She met Chris’s eyes. “And love hasn’t been so kind to you in the past, has it, sweetheart? I wasn’t lying that you were the one James was most comfortable with, but it pleases me that finally love has treated you right.”
“More than right.”
“Good attitude. You keep that up once you get back on the ship. This was a gift, and you remember that.” She smiled at them and suddenly they were back in their uniforms, standing in the middle of the room. “I’m very proud of you both.”
Mist formed and then they were back in sickbay, McCoy was staring at them. “Why are you both over there? And were you that tan a moment ago?”
“No. And I’ll explain it all later.” Kirk smiled at Chris. “I have a ship to get to know again. Care to mosey up to the bridge, Doctor Chapel? I’m sure Bones can provide you with a handy excuse.”
“He usually just heads out with a mumbled ‘I’ll be back.’”
“Well, that works, too.” Kirk grinned. “But before I go, Bones. Scan me.”
“You want me to scan you?”
Kirk nodded, and Bones ran the scanner over him, frowning at the readings. “What in blue blazes...?”
Chris peeked over his shoulder. “A perfect physical specimen.” Her voice was very husky. “Captain, you wanted me on the bridge.”
Oh, how he wanted her on the bridge. Vixen.
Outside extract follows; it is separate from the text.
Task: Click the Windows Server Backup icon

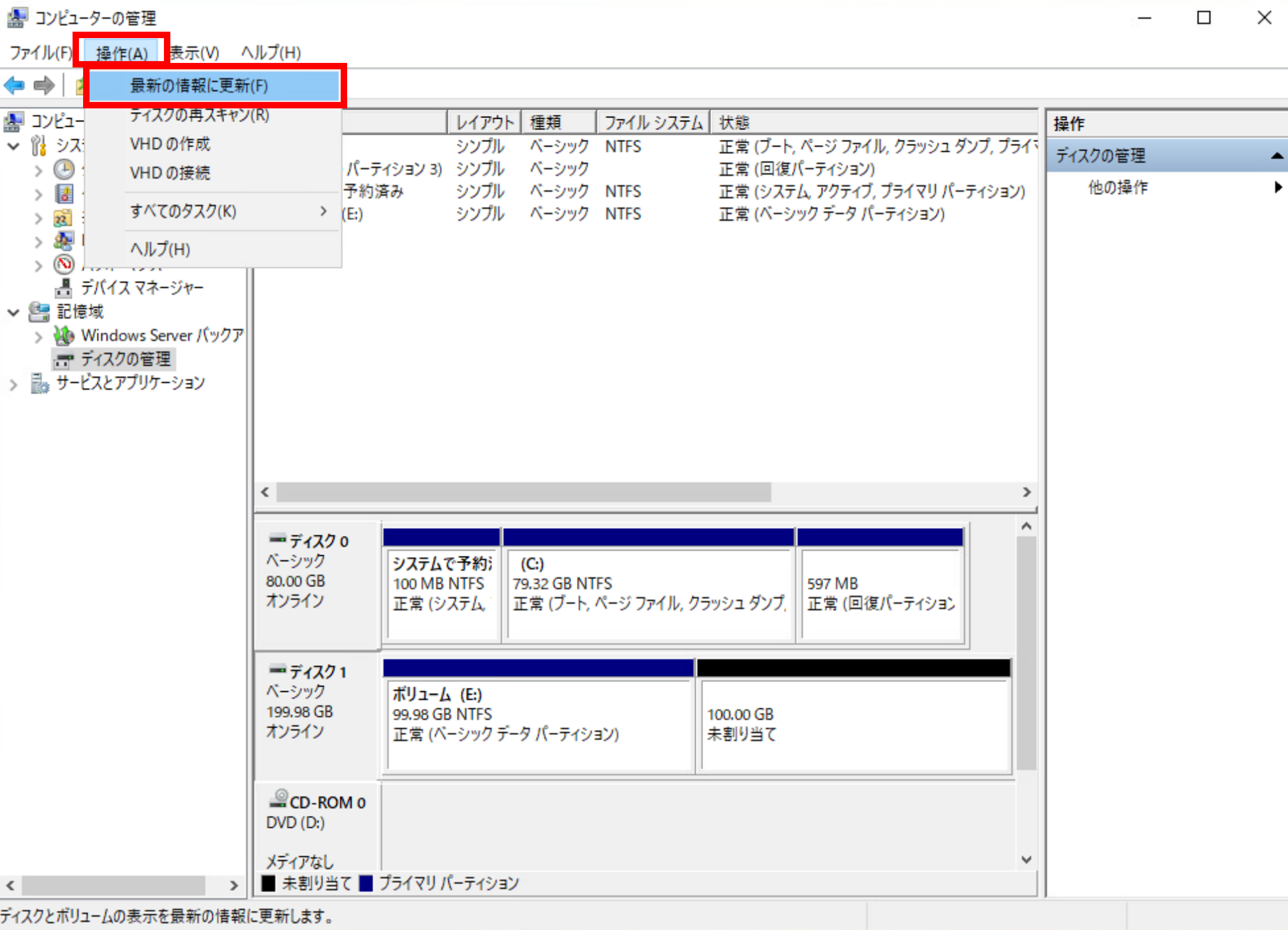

He waved her on and they left Bones standing open mouthed in sickbay.
“You will explain to him?” she asked.
“I will. Eventually.” He stared at her for a moment, grinning like a damned fool, then led her out of sickbay.
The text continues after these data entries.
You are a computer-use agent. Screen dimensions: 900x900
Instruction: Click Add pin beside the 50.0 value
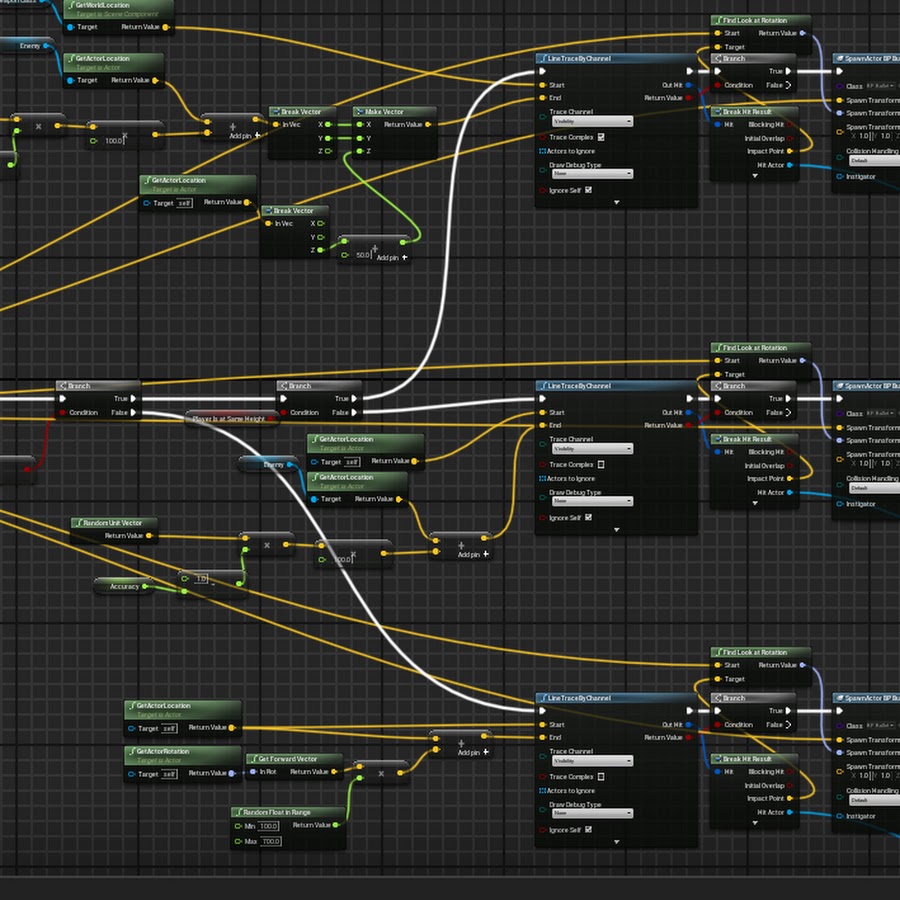pos(392,257)
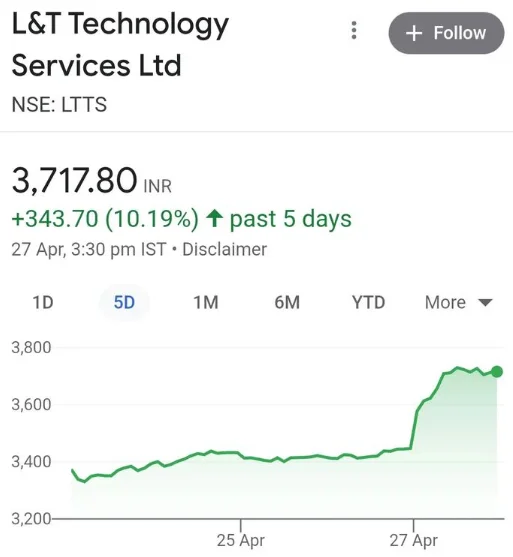Image resolution: width=513 pixels, height=557 pixels.
Task: Click the NSE: LTTS ticker label
Action: 59,104
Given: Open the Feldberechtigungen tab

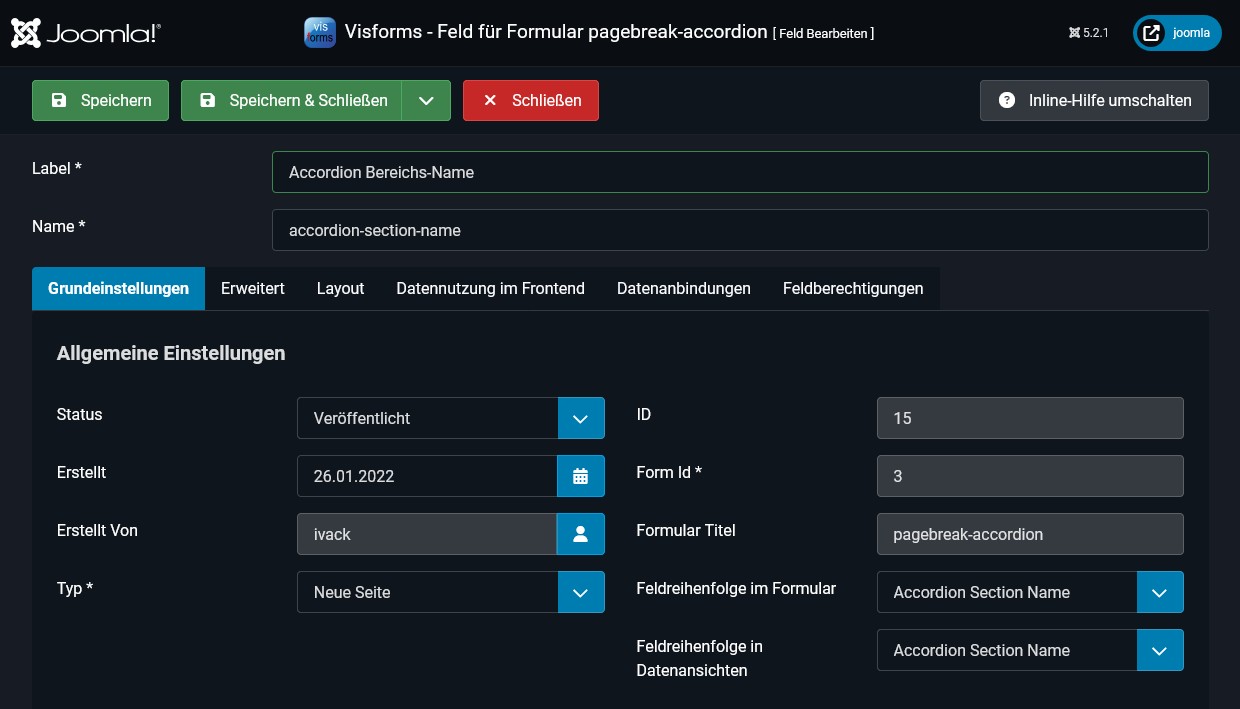Looking at the screenshot, I should click(852, 288).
Spock was charging down the corridor.
“Or maybe sooner than eventually,” Chris murmured.
“Captain. Doctor. I suggest you stop there.”
“I can explain.”
“His readings are substantially different than a few seconds ago, Spock.” Bones was behind them, was standing with his arms crossed. “He and Christine seem positively...giddy.”
“Since when is giddy bad?” She looked at Kirk. “Is giddy bad?”
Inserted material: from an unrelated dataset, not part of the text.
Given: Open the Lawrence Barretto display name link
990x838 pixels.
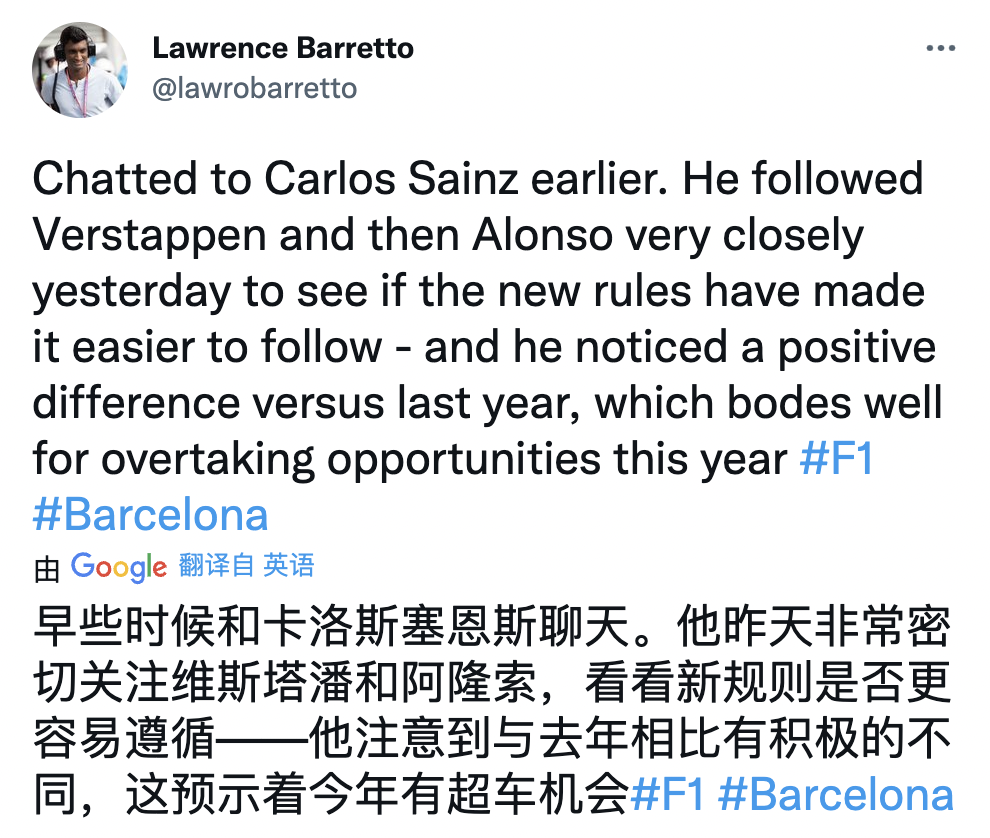Looking at the screenshot, I should point(283,48).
“Giddy is not bad.” He smiled tenderly, hoping to irritate Spock just a teensy tiny bit. How could his friend not have wanted her even a little?
Then he turned to Spock. “We ran into one of Apollo’s...fellow beings. She was grateful for us ridding the cosmos of Apollo. She held me personally responsible so as reward, she gave me a nice two-week vacation out of time. With Chris. In Miami in the 1950s. You didn’t even know we were gone.”
“That is a highly unlikely story.”
“Scan for fluorocarbons, nicotine, and other 20th century pollutants in our bloodstream. Also check our cholesterol level.” Chris told Bones, then grinned at Jim.
Bones scanned them and frowned. “They’re elevated enough for a two-week stay.”
Spock did not look convinced.
“Would you like to meld with me Spock?” Kirk let his voice dip out of the neutral range he’d been using with Spock more often than not since he’d come back. He let some emotion back in—the emotion he really felt. Anger, hurt, fear that it would happen again. “I can give you all the truth you want. About where I was. About other things, too. Or you can believe me and we can work the other stuff out in a more logically sane manner. Up to you.”
Spock’s face was stone.
“I’d suggest waiting,” Chris said, and her voice was dead, the voice of a little girl finally telling her father to go to hell.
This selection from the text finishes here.